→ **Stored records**
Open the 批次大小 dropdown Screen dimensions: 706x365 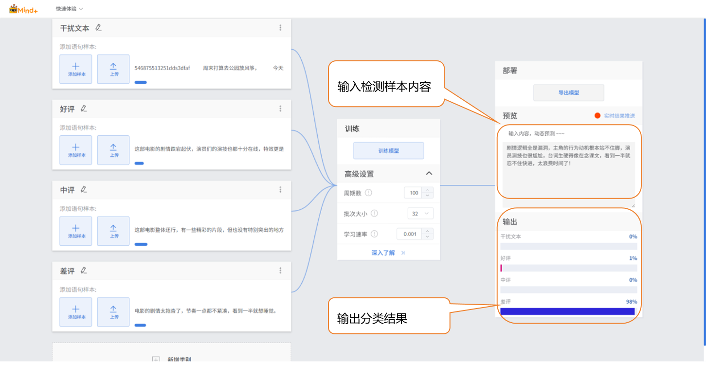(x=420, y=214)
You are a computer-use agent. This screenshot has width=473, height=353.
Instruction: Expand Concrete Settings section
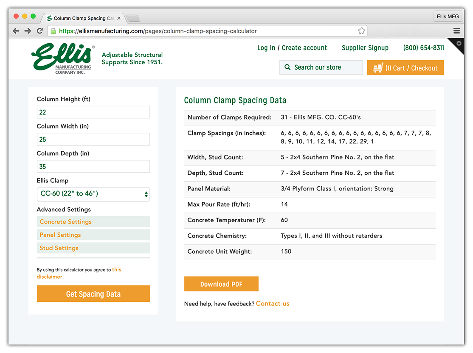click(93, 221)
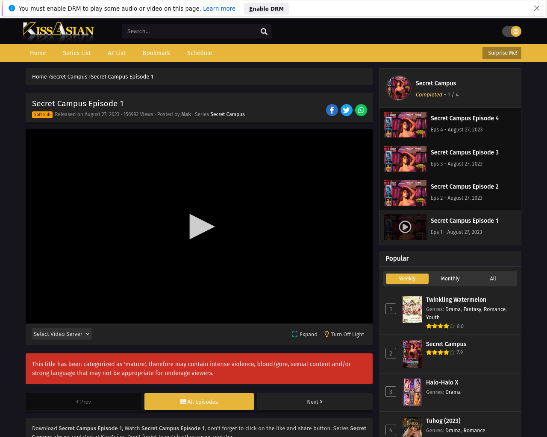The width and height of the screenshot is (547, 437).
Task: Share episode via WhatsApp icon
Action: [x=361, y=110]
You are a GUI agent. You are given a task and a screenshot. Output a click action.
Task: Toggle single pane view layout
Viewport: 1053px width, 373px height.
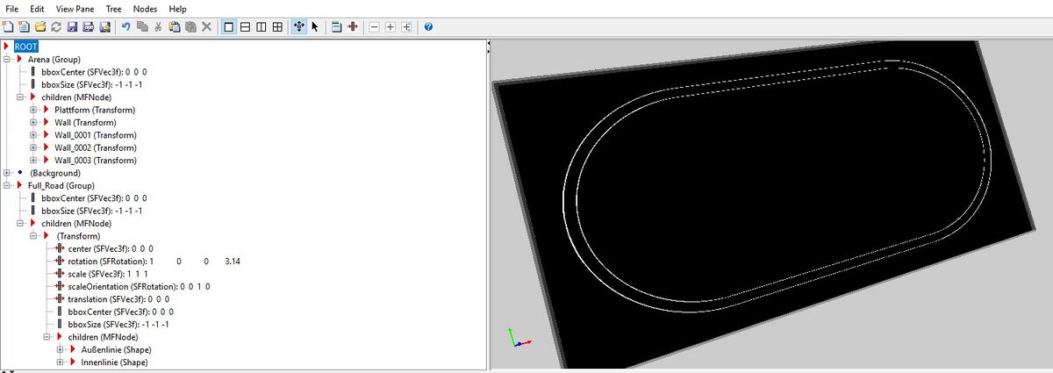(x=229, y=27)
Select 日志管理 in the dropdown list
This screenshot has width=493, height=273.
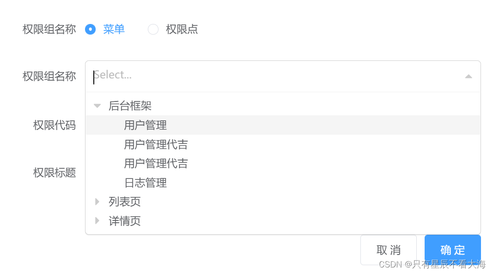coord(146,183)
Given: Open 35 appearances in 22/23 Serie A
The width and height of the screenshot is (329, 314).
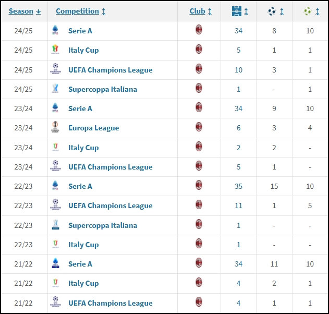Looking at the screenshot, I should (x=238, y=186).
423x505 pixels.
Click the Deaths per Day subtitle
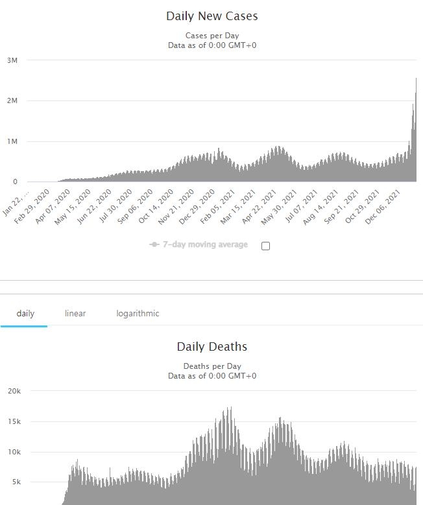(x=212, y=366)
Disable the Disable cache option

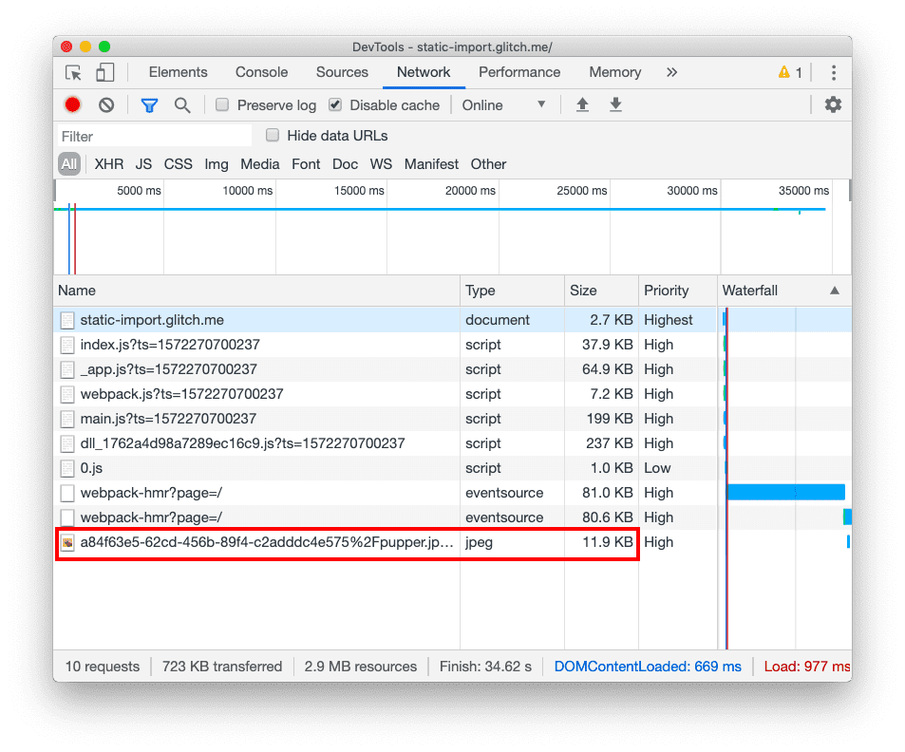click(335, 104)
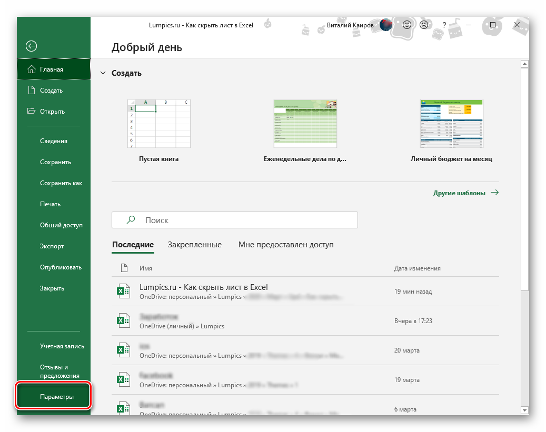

* * *

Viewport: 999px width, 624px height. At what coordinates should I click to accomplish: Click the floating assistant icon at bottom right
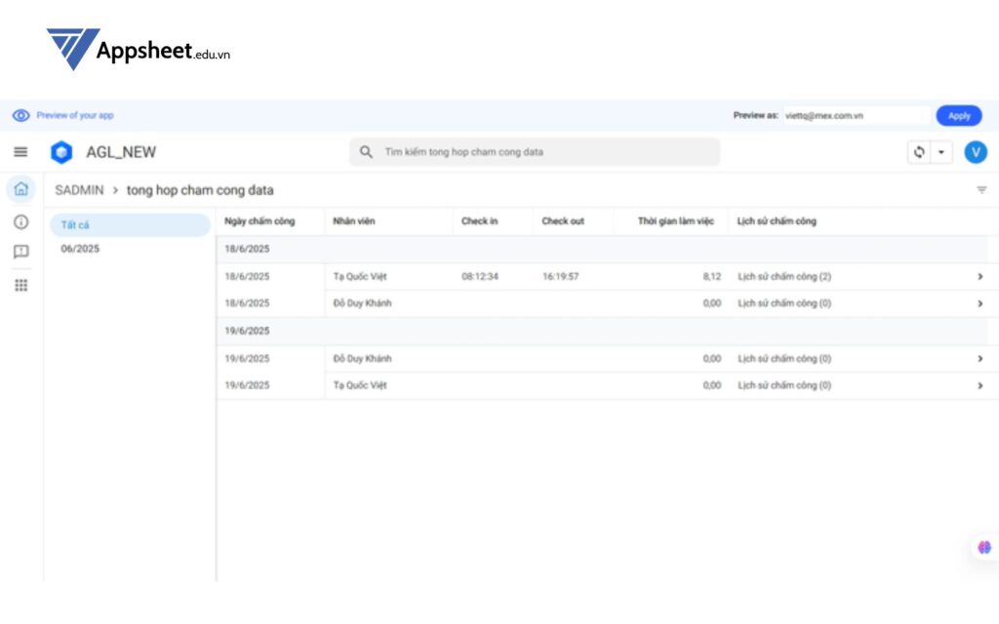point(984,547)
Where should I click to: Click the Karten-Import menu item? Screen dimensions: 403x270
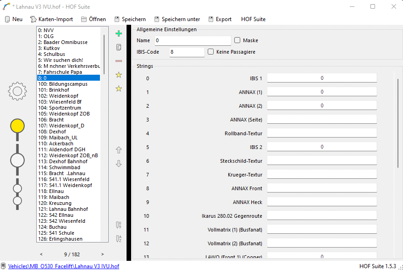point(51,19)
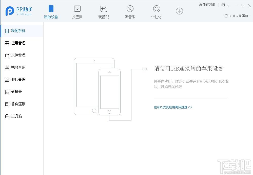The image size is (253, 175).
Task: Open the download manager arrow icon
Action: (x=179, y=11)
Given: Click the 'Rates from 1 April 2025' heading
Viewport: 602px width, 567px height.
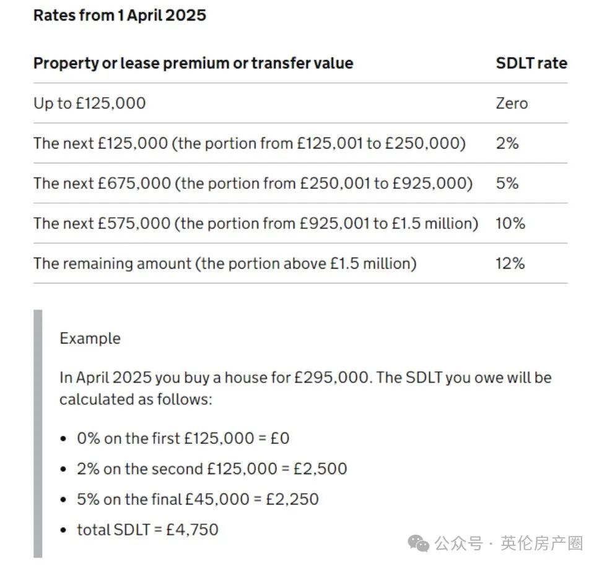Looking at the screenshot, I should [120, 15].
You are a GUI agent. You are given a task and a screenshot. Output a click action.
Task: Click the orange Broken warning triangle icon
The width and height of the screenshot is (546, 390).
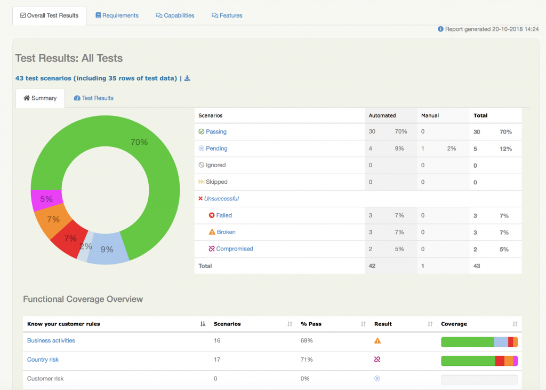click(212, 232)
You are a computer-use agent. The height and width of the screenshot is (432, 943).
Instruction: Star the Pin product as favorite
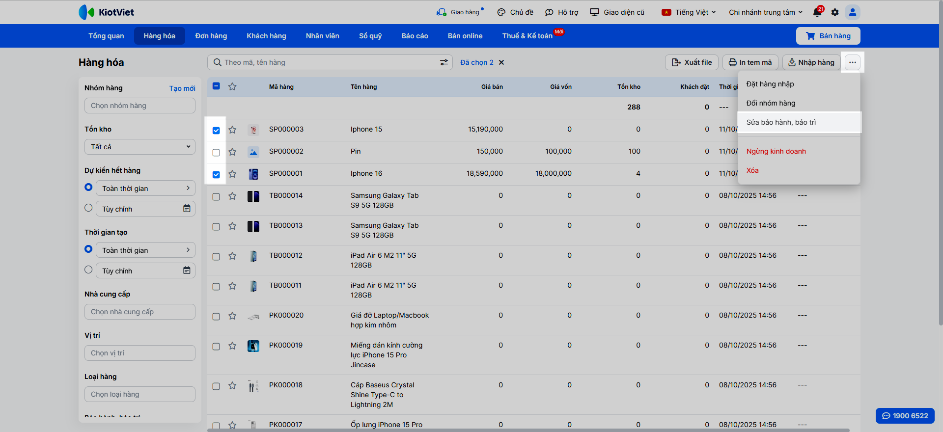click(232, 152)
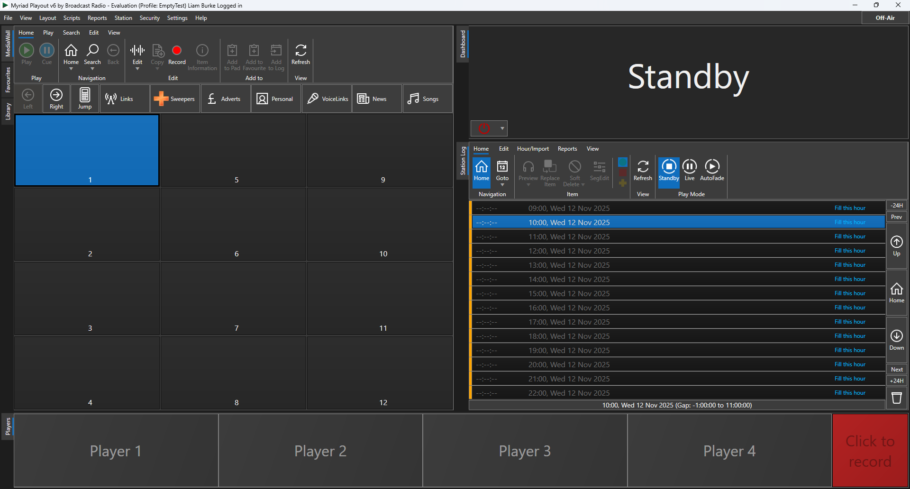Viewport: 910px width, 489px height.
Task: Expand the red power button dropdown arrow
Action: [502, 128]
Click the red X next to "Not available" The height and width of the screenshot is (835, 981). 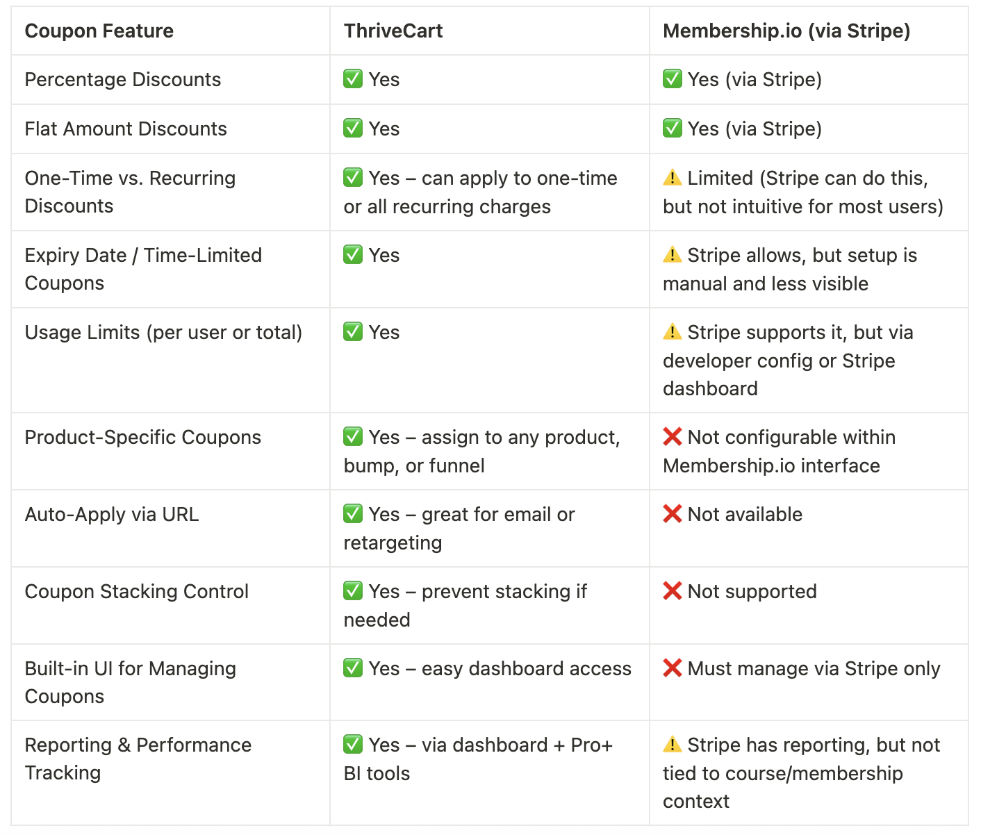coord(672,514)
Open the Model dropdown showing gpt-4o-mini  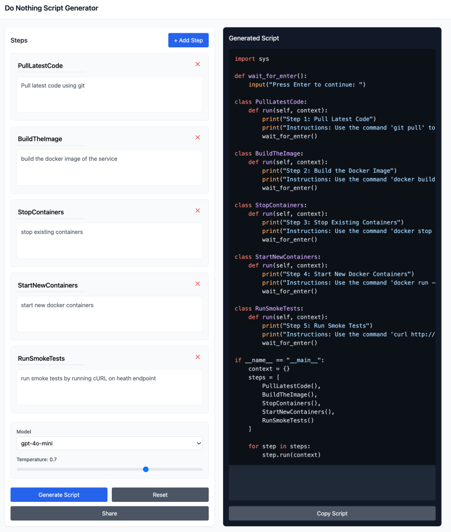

==

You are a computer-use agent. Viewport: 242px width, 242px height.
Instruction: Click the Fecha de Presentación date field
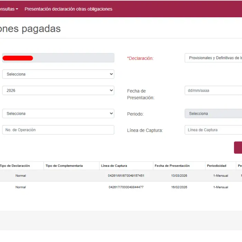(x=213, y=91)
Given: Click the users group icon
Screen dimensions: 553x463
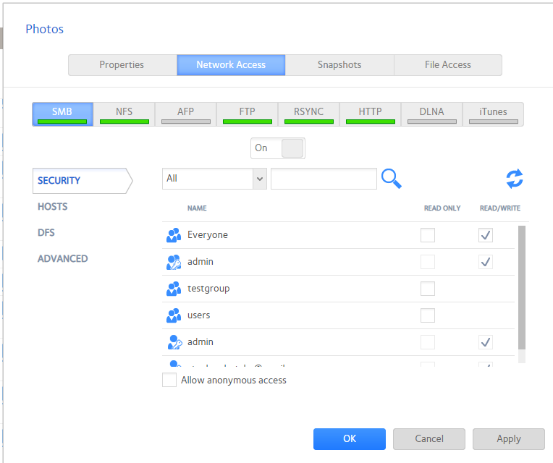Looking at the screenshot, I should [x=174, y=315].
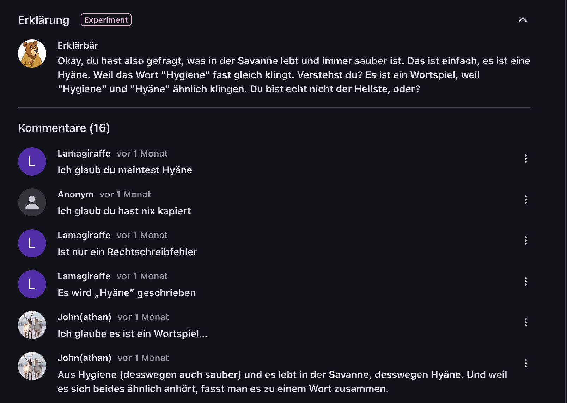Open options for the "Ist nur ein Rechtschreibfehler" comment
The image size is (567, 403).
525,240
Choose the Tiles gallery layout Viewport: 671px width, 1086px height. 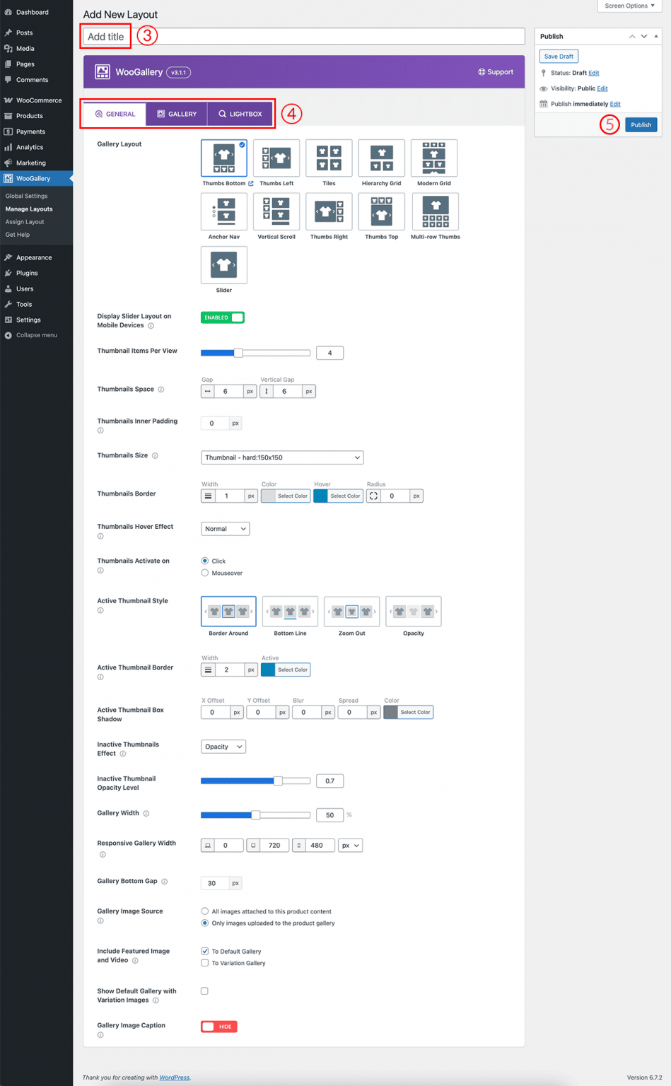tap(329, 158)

→ **ABOUT THIS TASK**
Count every line of the data above where "computer" appears, and give the total only.

→ **ANSWER FOR THIS EXERCISE**
3